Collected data
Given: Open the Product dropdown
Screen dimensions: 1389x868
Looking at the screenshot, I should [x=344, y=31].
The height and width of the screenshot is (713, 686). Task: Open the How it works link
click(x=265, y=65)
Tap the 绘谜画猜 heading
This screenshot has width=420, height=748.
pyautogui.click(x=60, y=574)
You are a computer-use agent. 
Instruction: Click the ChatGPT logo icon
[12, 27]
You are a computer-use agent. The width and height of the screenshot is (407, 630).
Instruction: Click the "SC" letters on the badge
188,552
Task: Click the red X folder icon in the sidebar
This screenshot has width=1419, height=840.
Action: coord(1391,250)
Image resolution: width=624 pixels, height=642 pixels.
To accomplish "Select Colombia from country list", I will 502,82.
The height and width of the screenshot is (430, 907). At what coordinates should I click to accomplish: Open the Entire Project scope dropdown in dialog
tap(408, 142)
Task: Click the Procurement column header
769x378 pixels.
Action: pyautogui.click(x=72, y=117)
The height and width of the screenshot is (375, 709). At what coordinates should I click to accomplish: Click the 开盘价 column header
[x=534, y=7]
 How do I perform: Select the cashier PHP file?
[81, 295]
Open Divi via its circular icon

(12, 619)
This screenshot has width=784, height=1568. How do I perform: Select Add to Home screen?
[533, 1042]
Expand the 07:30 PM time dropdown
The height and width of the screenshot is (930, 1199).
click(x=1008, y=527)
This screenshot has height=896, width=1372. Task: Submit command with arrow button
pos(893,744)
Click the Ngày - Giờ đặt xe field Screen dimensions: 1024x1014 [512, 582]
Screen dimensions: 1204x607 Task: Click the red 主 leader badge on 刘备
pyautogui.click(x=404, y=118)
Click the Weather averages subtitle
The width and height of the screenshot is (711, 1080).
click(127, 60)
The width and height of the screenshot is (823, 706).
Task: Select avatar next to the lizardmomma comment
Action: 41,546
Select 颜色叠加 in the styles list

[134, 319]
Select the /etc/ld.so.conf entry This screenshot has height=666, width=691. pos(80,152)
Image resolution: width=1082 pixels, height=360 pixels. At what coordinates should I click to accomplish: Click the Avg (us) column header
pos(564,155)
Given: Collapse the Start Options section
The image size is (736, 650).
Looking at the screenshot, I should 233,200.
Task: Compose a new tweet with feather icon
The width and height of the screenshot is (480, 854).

→ **Brief**
So that nothing is lost, please repeat all of the entries exactly.

→ **Solution**
Given: Open the Product dropdown
Screen dimensions: 1389x868
Looking at the screenshot, I should [x=344, y=31].
The height and width of the screenshot is (713, 686). Task: Open the How it works link
click(x=265, y=65)
Tap the 绘谜画猜 heading
This screenshot has width=420, height=748.
pyautogui.click(x=60, y=574)
You are a computer-use agent. 
Instruction: Click the ChatGPT logo icon
[12, 27]
You are a computer-use agent. The width and height of the screenshot is (407, 630).
Instruction: Click the "SC" letters on the badge
188,552
Task: Click the red X folder icon in the sidebar
This screenshot has width=1419, height=840.
Action: coord(1391,250)
Image resolution: width=624 pixels, height=642 pixels.
To accomplish "Select Colombia from country list", I will 502,82.
The height and width of the screenshot is (430, 907). At what coordinates should I click to accomplish: Open the Entire Project scope dropdown in dialog
tap(408, 142)
Task: Click the Procurement column header
769x378 pixels.
Action: pyautogui.click(x=72, y=117)
The height and width of the screenshot is (375, 709). At what coordinates should I click to accomplish: Click the 开盘价 column header
[x=534, y=7]
 How do I perform: Select the cashier PHP file?
[81, 295]
Open Divi via its circular icon

(12, 619)
This screenshot has width=784, height=1568. How do I perform: Select Add to Home screen?
[533, 1042]
Expand the 07:30 PM time dropdown
The height and width of the screenshot is (930, 1199).
click(x=1008, y=527)
This screenshot has height=896, width=1372. Task: Submit command with arrow button
pos(893,744)
Click the Ngày - Giờ đặt xe field Screen dimensions: 1024x1014 [512, 582]
Screen dimensions: 1204x607 Task: Click the red 主 leader badge on 刘备
pyautogui.click(x=404, y=118)
Click the Weather averages subtitle
The width and height of the screenshot is (711, 1080).
click(127, 60)
The width and height of the screenshot is (823, 706).
Task: Select avatar next to the lizardmomma comment
Action: 41,546
Select 颜色叠加 in the styles list

[134, 319]
Select the /etc/ld.so.conf entry This screenshot has height=666, width=691. pos(80,152)
Image resolution: width=1082 pixels, height=360 pixels. At what coordinates should I click to accomplish: Click the Avg (us) column header
pos(564,155)
Given: Collapse the Start Options section
The image size is (736, 650).
Looking at the screenshot, I should 233,200.
Task: Compose a new tweet with feather icon
The width and height of the screenshot is (480, 854).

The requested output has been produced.